(Stored data entries)
* * *

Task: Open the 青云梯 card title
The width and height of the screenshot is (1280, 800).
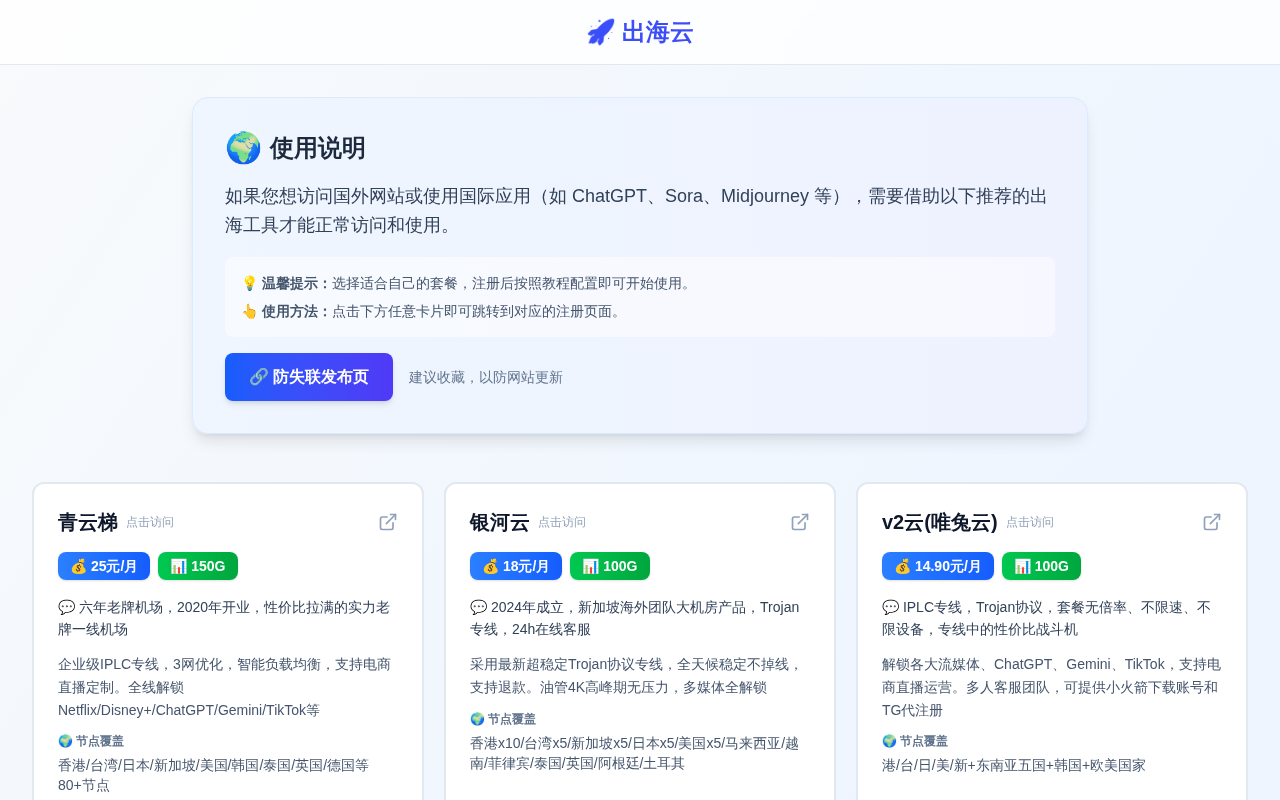Action: point(88,522)
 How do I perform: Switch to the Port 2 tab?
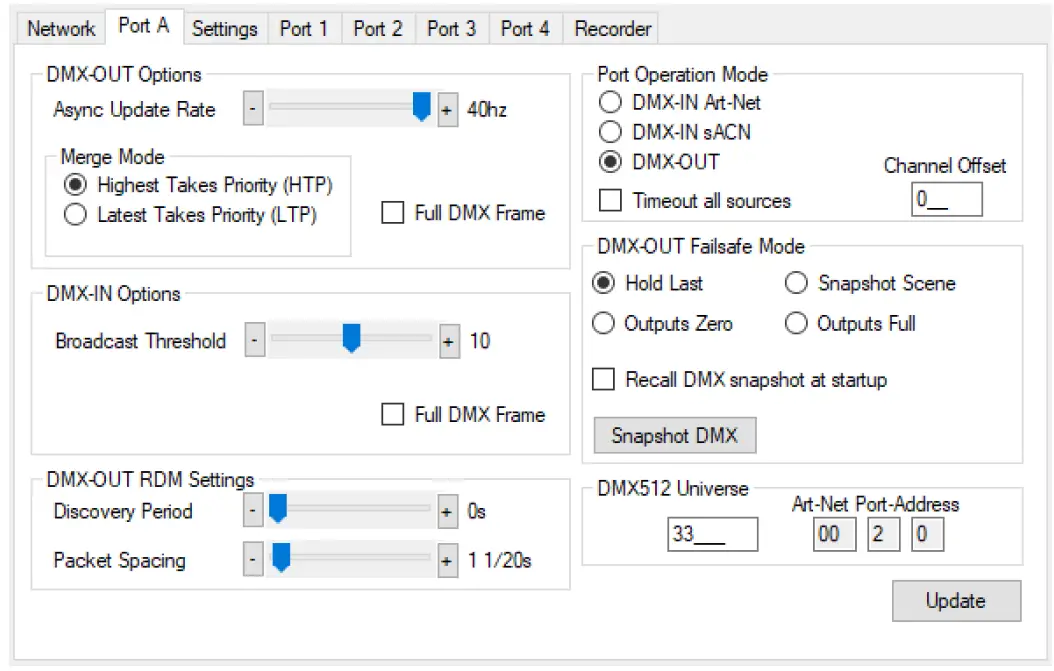point(378,29)
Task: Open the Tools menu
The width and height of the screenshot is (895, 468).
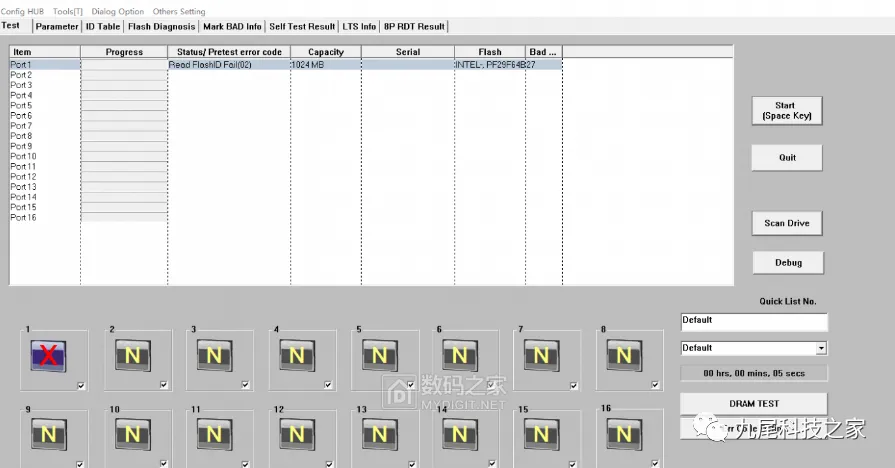Action: click(68, 11)
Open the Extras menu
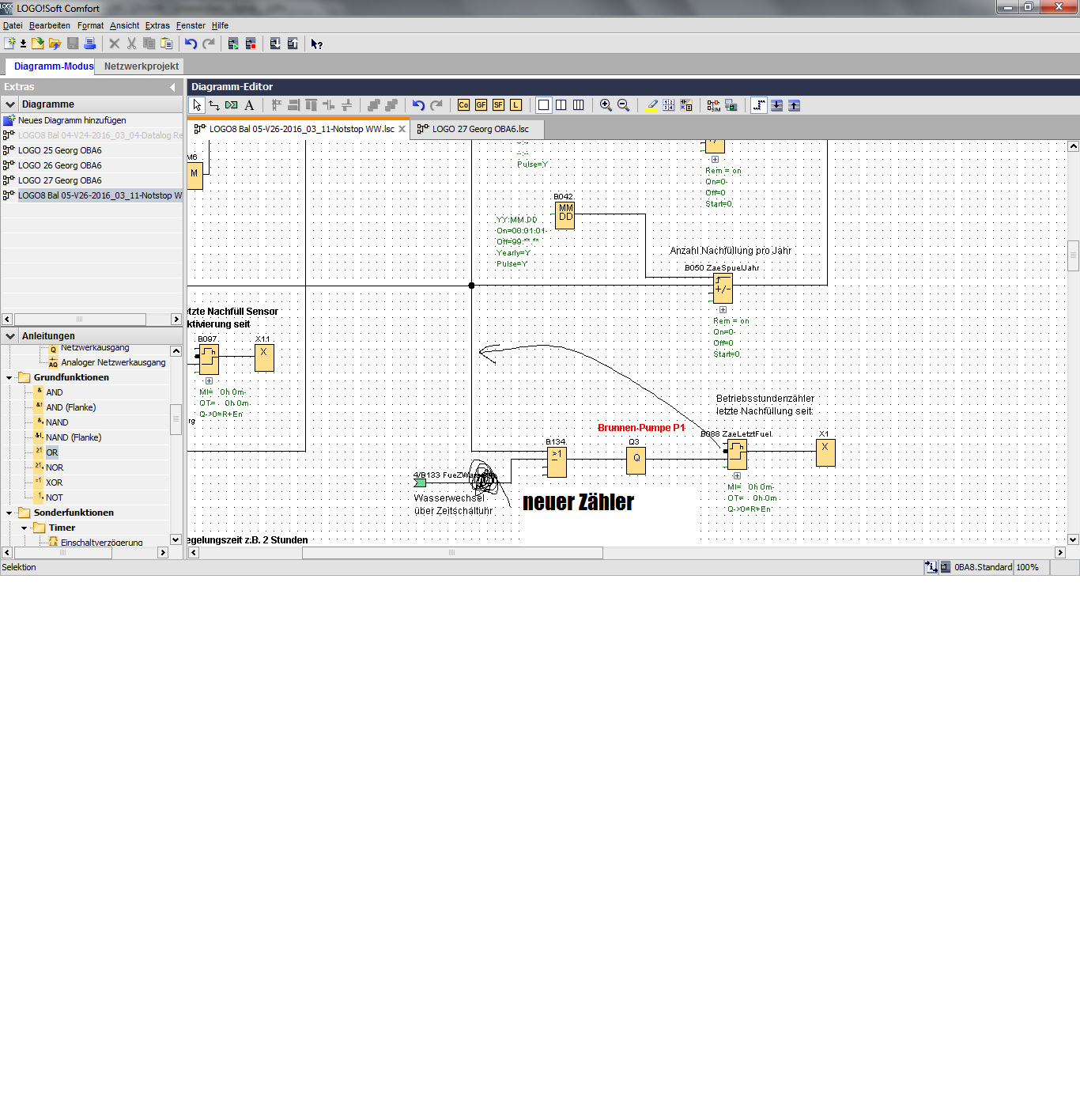The image size is (1080, 1120). [x=157, y=25]
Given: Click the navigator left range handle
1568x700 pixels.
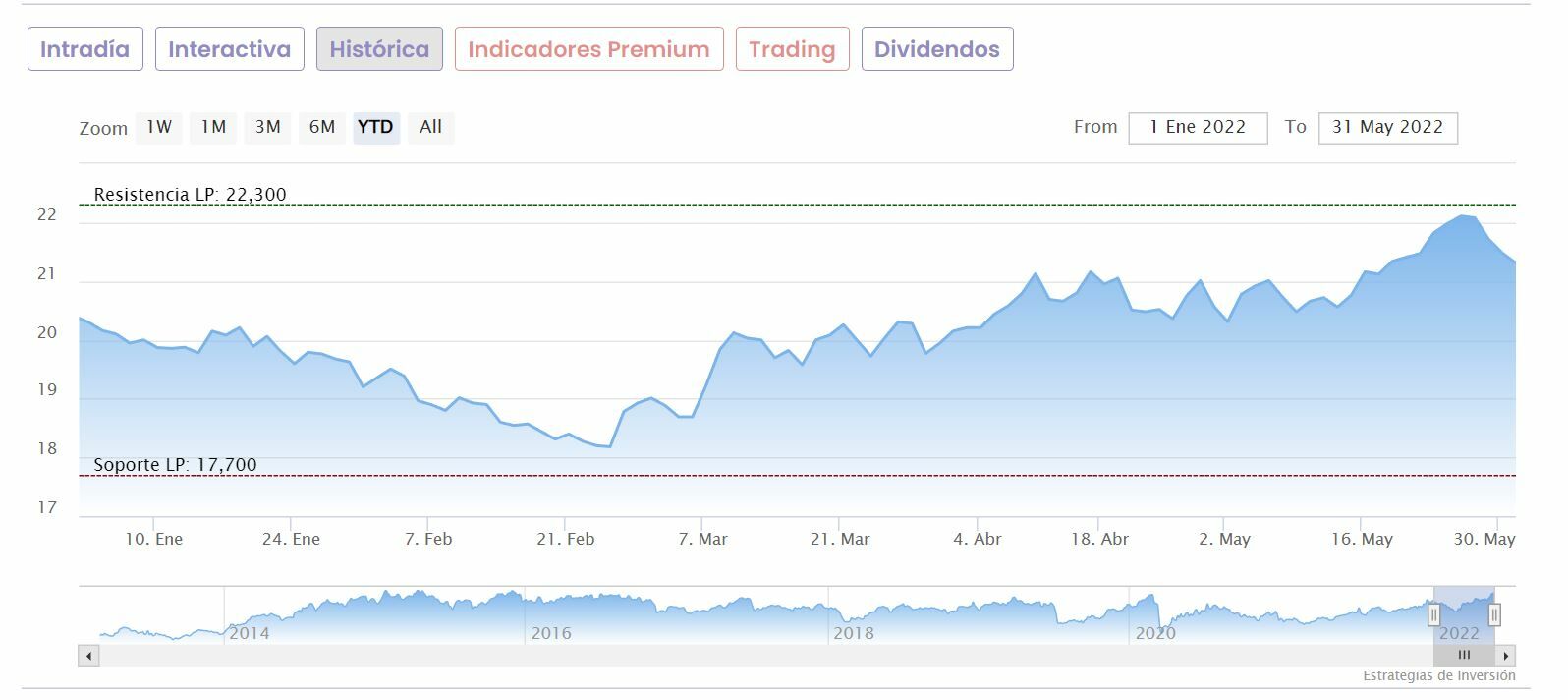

* * *

• _Problem details_
Copy out each line of the data that includes the string "Task".

• _Exercise answer_
Task: Open the 青云梯 card title
Task: Open the Tools menu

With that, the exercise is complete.